Figure 3. Pre-assembled Pol III* complexes do not exchange Pol III core.

(A) Red and green Pol III* are separately pre-assembled by treatment at 37°C for 15 min (30 nM Pol III core and 10 nM τ₃-CLC). These are then mixed in equal ratios and kept at 37°C for 1 hr prior to dilution to 6 pM Pol III* for imaging. (B) Red Pol III* complexes and green Pol III* complexes do not co-localize to produce any white spots as seen in Figure 3—figure supplement 1, demonstrating the α–τ interaction within the Pol III* complex remains intact for the duration of the DNA replication assays. (C) Pre-assembled red and green Pol III* complexes that have participated in DNA replication (at 3.3 nM of each) do not co-localize, demonstrating that the Pol III cores within a Pol III* do not exchange with cores from other Pol III*s at the replication fork during active DNA synthesis. White scale bars represent 5 μm.

DOI: http://dx.doi.org/10.7554/eLife.23932.009

Figure 3—figure supplement 1. Pol III* complexes of mixed Pol III core composition (1:1) show co-localization.

(Right) Red and green Pol III cores are mixed before adding the CLC (30 nM Pol III core and 10 nM τ₃-CLC). Pol III* is formed by treatment at 37°C for 15 min. Complexes are then allowed to equilibrate for 1 hr at 37°C prior to dilution to 6 pM for imaging. (Left) Red and green Pol III cores co-localize (white spots). White scale bar represents 5 μm.

DOI: http://dx.doi.org/10.7554/eLife.23932.010

Figure 3—figure supplement 2. Alkaline gel showing leading- and lagging-strand products using pre-assembled red and green Pol III*s.

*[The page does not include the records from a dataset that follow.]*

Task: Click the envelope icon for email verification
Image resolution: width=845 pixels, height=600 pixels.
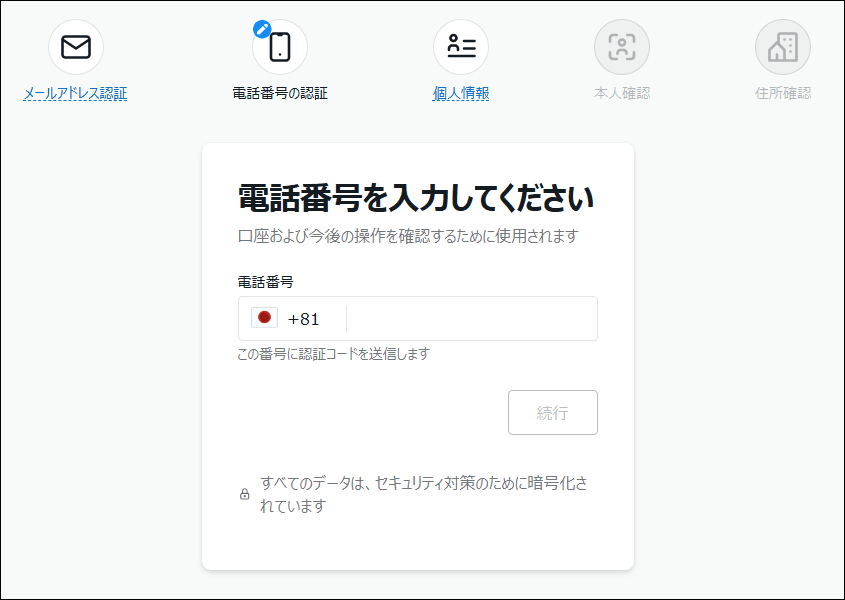Action: (x=76, y=47)

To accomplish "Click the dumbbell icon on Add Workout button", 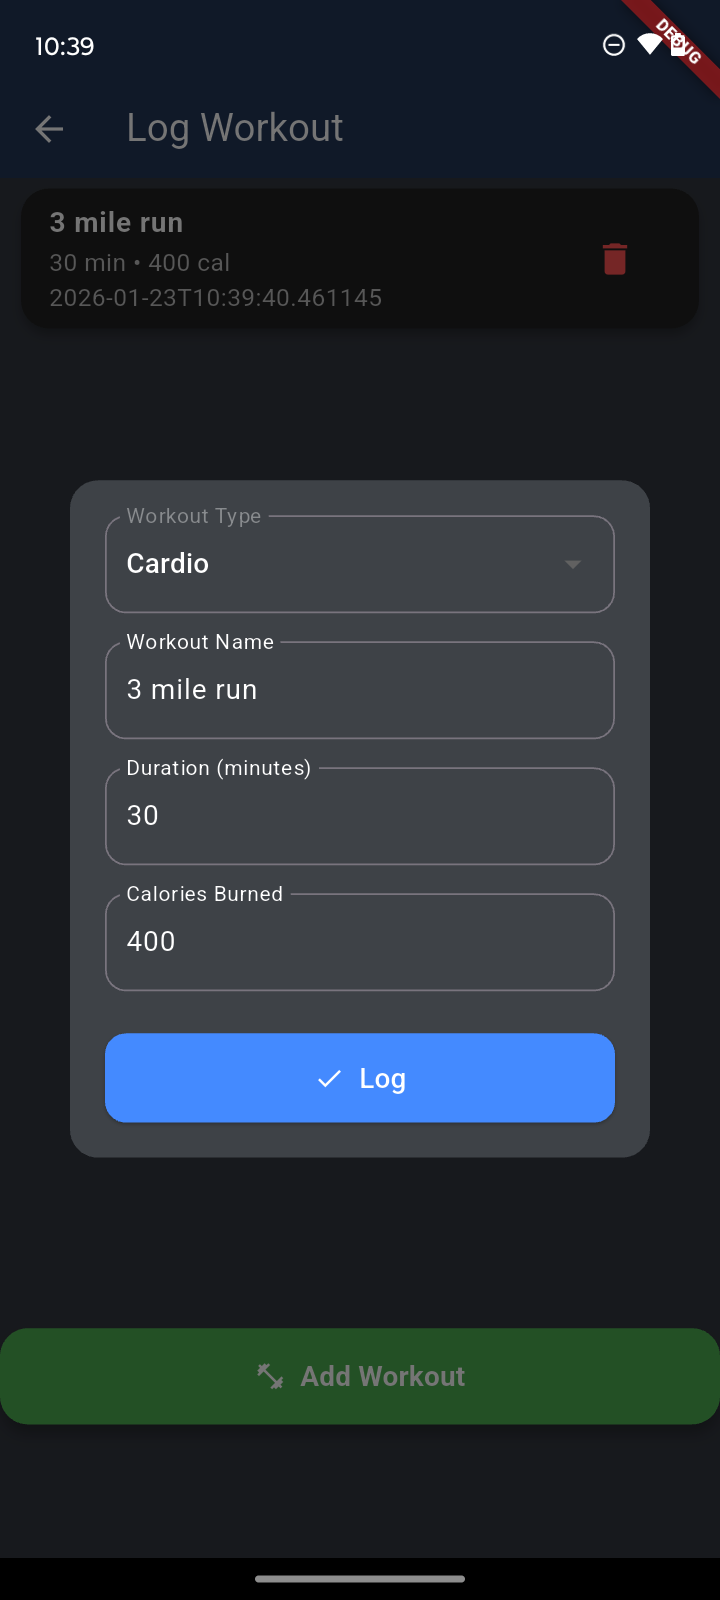I will [268, 1375].
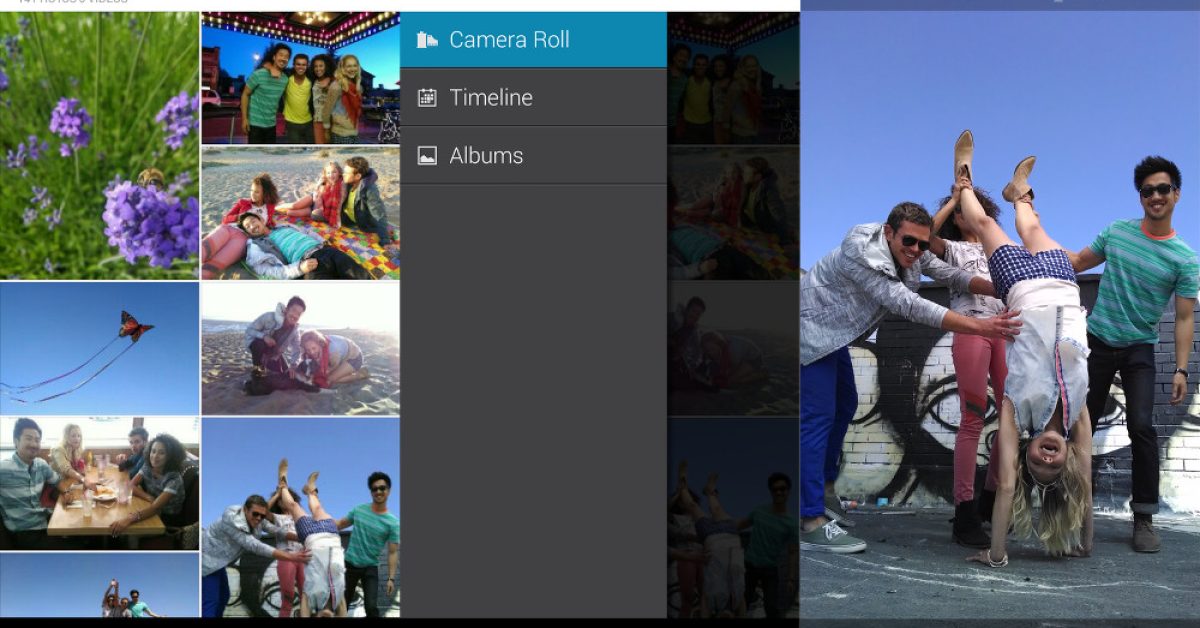Open the Albums menu label
This screenshot has height=628, width=1200.
pos(486,156)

Reactions were performed on a 2 kb circular dsDNA template without dNTPs (lanes 1 and 2) and with dNTPs (lane 3). Lane 3 shows long leading strand and shorter lagging strand products are generated after 20 min; the leading strand products remain bound to beads in the well. The gel was stained with SYBR-Gold.

DOI: http://dx.doi.org/10.7554/eLife.23932.011